Ultra-High-Performance Supercritical Fluid Chromatography as a Separation Tool for Fusarium Mycotoxins and Their Modified Forms

A simple, reliable method for the detection of free and modified Fusarium mycotoxins in beer using state-of-the-art ultra-high-performance supercritical fluid chromatography (UHPSFC) with low-resolution tandem MS (MS/MS) is presented in this paper. The UHPSFC-MS/MS method was developed for nivalenol, deoxynivalenol, 15-acetyl-deoxynivalenol, 3-acetyl-deoxynivalenol, deoxynivalenol-3glucoside, HT-2 toxin, T-2 toxin, T-2 toxin-3glucoside, neosolaniol, diacetoxyscirpenol, zearalenone, a-zearalenol, and beta-zearalenol and their internal standards deepoxy-deoxynivalenol and zearalenone. Due to the broad range of the physicochemical properties of the aforementioned, the sample preparation step was minimized to avoid analyte losses. Extraction with acetonitrile water acetic acid (79 + 20 + 1, v/v/v) and hexane in combination with solid-phase extraction (C18) was followed by a filtration step.
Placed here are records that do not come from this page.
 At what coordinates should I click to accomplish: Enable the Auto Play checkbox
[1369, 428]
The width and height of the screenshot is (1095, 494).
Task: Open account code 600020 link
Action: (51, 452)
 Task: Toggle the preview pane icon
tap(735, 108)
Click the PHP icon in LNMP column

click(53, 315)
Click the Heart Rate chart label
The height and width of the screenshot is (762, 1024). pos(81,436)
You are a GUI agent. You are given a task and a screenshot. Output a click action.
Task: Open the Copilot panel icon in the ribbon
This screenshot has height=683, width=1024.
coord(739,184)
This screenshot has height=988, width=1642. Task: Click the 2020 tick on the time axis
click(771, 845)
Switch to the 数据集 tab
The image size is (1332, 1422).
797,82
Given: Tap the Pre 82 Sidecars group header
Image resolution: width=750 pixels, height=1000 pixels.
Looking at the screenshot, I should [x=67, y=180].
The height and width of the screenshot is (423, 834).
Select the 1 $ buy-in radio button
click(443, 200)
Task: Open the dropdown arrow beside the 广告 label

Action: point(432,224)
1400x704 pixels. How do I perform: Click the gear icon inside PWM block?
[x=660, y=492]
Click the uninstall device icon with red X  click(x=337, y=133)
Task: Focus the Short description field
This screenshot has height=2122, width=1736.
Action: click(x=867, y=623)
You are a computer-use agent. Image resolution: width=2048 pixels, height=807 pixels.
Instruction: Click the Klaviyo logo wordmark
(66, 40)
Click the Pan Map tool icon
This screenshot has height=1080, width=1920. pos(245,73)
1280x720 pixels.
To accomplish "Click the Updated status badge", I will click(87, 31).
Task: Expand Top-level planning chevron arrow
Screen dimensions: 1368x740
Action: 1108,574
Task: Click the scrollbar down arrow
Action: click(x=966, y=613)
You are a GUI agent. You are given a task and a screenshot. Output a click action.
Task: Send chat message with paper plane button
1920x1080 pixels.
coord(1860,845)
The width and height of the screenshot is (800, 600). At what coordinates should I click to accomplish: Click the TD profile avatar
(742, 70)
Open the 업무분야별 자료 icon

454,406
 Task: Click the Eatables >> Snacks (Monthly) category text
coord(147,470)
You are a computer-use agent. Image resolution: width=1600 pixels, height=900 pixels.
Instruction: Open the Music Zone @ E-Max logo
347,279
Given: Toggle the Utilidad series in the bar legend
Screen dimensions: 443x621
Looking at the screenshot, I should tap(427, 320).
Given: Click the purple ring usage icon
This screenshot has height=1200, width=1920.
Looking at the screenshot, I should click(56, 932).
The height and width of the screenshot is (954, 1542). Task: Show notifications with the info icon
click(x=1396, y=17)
After filtration, the extract was evaporated, and the remaining residue was redissolved in a mobile phase for injection (methanol water; 90 + 10, v/v). A mobile phase consisting of supercritical CO2 and a small portion of methanol was used. The developed multimycotoxin method permits the simultaneous determination of multiple fusariotoxins in an one-step chromatographic run using UHPSFC-MS/MS. SFC is a promising strategy; however, the retention mechanism is complex, leading to the unpredictable nature of elution and to some mycotoxins not being retained on the column. This restricts the applicability of UHPSFC in multimycotoxin analyses. The present study is the first report on the use of UHPSFC for the analysis of free and modified Fusarium mycotoxins.